Man darf gespannt sein, wer das neue Gesicht dieses Klepperlesvereins wird. Sami Khedira oder Christian Gentner oder auch Alex Wehrle könnten das hinbekommen, wenn sie sich sehr schnell mit einigen Ecken und Kanten in den Vordergrund drängen. Der Präsident und Aufsichtsratsvorsitzende möge sich auf gelegentliche Repräsentationspflichten beschränken und seinen CEO lieber bei der Suche nach neuen Sponsoren unterstützen – am besten richtige Firmen und nicht irgendwelche Wald- und Wiesenunternehmen oder Wettanbieter, wie sie heute die Sponsorentafel zieren.

Insgesamt lässt sich sagen, dass der VfB Stuttgart aktuell genauso daherkommt, wie die Haupttribüne des Stadions aussieht. Ein Trümmerhaufen, dem nur der Rauch fehlt, der aus ihm emporsteigt. Die am Wochenende gegen Mainz beginnende Rückrunde wird ein Überlebenskampf, ein glimpfliches Ende, der Klassenerhalt scheint mehr als fraglich. Mit der einigermaßen phantasielosen Verpflichtung des Trainers Bruno Labbadia haben sie immerhin einen Mann geholt, der weiß, wie man eine kaputte Truppe rasch wieder in die Spur bringt – wenn auch die positiven Effekte selten länger anhalten als ein paar Monate.

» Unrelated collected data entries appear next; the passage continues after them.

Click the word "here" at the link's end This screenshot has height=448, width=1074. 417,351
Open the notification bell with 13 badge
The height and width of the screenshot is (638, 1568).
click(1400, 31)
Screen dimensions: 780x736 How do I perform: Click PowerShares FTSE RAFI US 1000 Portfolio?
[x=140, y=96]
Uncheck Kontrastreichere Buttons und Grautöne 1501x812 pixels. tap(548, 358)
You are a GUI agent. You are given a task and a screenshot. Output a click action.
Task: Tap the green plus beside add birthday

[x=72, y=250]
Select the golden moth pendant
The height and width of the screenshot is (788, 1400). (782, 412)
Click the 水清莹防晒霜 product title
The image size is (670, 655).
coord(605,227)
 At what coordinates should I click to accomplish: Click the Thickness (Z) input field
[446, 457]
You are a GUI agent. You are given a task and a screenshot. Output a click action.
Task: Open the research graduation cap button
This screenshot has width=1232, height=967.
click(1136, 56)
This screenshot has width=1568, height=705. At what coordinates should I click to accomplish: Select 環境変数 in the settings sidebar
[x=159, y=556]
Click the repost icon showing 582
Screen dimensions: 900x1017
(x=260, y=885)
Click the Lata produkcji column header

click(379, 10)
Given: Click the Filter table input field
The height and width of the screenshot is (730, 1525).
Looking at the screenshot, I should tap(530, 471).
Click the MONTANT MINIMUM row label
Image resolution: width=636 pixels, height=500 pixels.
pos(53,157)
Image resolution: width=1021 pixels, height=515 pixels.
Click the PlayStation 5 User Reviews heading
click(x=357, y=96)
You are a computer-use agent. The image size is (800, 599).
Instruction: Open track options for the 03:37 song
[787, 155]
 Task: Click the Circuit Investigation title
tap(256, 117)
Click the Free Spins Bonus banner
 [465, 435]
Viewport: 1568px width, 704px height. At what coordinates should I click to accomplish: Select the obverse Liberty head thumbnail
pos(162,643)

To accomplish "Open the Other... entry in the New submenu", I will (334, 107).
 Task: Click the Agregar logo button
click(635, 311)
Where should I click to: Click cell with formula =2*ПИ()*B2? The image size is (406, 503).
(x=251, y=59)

Und weil diese Kolumne in der Woche zwischen den alpinen Großereignissen Wengen und Kitzbühel erscheint, möchte ich abschließend auf einen Song verweisen, der so brachial daherkommt, wie der VfB am Samstag Mainz hernehmen sollte. Und am Dienstag drauf die TSG Hoffenheim. Die Spieler werden die Herren Brian Stemmle, Peter Wirnsberger, Gerhard Pfaffenbichler und Co nicht mehr kennen und Harti Weirather auch nicht. Aber an deren Härte und Entschlossenheit sollten sie sich ein Beispiel nehmen.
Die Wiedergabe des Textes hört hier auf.